Arroyo won by more than 1 million votes over the action movie icon, and survived several impeachment complaints arising from the scandal, among others, to complete her term in June 2010.
‘Grossly underestimated’
Poe died from a massive stroke in December 2004. His widow, Susan Roces, accused Arroyo of stealing the vote from him.
Senator Poe said the 2004 presidential vote was easily “one of the dirtiest” in history, with votes in many areas “chamber-loaded” for Arroyo to ensure her victory.
But Arroyo’s camp “grossly underestimated” the elder Poe’s popularity and a week after the vote, Arroyo realized her “buffer votes” were insufficient to cover the “avalanche of votes” for Poe from Metro Manila and the “Lingayen-Lucena” corridor, she said.
“This is the reason why Mrs. Arroyo had to call Garci. Seeing that she was losing heavily in Luzon, Mrs. Arroyo realized that she needed Mindanao to win,” the senator said.

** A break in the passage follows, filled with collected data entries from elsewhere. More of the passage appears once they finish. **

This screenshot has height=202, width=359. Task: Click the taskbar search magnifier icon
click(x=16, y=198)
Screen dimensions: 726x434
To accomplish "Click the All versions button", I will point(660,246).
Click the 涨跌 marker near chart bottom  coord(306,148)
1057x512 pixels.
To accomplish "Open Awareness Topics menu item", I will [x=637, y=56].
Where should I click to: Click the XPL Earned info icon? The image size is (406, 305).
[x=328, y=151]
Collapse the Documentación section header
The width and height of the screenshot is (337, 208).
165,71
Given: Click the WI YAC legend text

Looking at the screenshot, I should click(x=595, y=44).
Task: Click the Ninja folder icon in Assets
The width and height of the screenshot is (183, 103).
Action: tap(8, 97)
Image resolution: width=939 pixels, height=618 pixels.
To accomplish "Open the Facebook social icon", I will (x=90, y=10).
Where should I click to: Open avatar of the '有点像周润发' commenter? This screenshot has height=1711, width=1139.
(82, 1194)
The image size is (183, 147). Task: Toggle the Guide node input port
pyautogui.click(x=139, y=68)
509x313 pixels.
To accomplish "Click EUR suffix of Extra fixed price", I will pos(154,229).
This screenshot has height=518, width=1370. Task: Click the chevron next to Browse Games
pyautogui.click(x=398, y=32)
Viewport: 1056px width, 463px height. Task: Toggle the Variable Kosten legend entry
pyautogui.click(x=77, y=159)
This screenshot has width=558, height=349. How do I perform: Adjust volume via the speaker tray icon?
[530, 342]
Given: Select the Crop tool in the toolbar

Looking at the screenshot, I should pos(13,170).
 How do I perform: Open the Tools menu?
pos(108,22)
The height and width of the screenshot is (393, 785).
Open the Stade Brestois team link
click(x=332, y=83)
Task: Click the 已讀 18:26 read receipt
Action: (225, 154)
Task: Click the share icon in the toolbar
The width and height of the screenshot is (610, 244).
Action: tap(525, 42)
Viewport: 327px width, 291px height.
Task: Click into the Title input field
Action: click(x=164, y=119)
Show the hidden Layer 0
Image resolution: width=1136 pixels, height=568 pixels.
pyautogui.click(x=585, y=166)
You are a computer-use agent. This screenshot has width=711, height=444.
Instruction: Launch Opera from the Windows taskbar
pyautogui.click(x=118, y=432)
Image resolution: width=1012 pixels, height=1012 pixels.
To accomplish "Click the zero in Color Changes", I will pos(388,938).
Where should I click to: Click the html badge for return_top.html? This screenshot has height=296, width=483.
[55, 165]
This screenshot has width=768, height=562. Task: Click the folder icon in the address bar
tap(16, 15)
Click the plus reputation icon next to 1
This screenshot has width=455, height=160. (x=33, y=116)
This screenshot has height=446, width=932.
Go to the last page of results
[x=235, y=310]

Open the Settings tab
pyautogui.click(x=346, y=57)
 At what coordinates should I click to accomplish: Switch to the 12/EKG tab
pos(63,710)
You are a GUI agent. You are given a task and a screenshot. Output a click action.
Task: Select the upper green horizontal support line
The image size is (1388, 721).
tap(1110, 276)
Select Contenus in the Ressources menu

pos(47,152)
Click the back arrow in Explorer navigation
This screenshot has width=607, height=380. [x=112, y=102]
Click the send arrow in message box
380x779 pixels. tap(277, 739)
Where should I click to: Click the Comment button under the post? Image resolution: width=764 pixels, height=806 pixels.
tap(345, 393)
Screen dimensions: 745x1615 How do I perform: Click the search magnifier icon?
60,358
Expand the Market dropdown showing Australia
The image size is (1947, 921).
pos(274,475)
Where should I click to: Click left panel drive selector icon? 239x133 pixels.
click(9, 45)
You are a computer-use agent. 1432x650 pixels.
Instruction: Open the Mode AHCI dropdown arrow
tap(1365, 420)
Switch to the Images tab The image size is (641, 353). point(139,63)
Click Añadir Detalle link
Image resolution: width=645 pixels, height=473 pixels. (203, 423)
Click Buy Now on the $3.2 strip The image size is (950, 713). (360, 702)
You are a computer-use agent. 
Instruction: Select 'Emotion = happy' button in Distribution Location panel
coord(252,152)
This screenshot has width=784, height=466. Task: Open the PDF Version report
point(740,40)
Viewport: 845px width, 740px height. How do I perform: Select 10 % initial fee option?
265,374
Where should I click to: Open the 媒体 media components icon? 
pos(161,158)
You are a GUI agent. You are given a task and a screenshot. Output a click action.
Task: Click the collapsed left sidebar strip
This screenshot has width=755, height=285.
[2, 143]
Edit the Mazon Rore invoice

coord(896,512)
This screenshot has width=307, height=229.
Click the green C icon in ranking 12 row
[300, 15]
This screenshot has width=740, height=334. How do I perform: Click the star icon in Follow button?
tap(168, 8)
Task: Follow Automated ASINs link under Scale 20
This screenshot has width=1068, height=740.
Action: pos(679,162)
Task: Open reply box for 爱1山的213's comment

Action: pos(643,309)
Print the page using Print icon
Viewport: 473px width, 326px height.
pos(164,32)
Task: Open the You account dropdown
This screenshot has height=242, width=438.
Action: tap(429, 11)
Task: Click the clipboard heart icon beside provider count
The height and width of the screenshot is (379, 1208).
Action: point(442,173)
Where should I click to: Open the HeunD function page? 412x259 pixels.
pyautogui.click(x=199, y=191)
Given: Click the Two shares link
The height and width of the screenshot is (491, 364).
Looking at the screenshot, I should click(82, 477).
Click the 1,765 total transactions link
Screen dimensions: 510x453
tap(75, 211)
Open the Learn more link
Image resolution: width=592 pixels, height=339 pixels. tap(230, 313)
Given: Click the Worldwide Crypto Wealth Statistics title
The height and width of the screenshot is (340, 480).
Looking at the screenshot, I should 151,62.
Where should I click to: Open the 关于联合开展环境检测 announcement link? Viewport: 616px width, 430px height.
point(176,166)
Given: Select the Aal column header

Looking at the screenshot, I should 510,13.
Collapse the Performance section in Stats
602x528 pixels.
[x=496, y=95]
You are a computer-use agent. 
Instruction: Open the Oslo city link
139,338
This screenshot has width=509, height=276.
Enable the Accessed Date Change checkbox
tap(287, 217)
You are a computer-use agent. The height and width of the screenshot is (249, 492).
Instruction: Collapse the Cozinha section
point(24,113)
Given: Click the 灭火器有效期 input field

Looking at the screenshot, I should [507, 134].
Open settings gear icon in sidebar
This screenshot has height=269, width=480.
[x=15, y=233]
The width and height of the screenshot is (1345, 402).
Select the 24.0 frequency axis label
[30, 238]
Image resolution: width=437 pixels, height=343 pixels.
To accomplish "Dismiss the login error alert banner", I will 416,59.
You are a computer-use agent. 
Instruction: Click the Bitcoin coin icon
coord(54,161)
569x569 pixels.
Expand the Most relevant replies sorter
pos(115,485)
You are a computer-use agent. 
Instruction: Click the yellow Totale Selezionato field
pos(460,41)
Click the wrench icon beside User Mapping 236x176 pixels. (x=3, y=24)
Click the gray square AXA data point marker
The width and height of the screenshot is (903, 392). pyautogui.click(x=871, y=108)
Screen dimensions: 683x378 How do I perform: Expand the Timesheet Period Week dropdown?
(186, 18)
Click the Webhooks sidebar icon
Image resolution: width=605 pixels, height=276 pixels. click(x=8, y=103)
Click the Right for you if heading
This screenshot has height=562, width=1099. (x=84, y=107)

Arroyo called Garcillano 15 times between May 26 and June 10. But realizing that Mindanao was Poe’s bailiwick, her camp resorted to rigging the results at the provincial level, so that canvassed results favoring Poe at the municipal level were reversed at the provincial level, she said.
“This was how brazen they were in committing fraud, that’s why their scheme was uncovered,” she said.
Poe said Arroyo became President through fraud.
“What she had was merely a mandate ‘manufactured’ for her by her election operators. This ultimately proved to be her weakness, her Achilles heel,” she said.
And since she had no mandate, Arroyo depended on “unscrupulous individuals,” ties that led to a string of scandals, such as the NBN-ZTE deal, the fertilizer fund scam mess, the NorthRail project, among others, Poe said.
“We should prevent these from happening again. We should ensure that our right to vote and to choose our leaders are protected,” she said.
No one jailed
Poe lamented that most of Arroyo’s cohorts had not been charged, much less spent a night in jail.
She ticked off the names of Garcillano, former Comelec Chair Abalos Sr., Bedol, Sumalipao, now elections director in the Autonomous Region in Muslim Mindanao (ARMM), and Bunye, who had quit the Monetary Board of the Bangko Sentral ng Pilipinas.
Poe said she would propose that the prescriptive period for election offenses be raised from current five years to 10 years.
She also declared support for the immediate enactment of the Whistleblowers Protection Act. Yesterday morning, she filed Resolution No. 679 calling for the omnibus review of the Electoral Code of the Philippines in light of information technology.
“By institutionalizing reforms, we protect not only the present generation but especially future generations,” she said.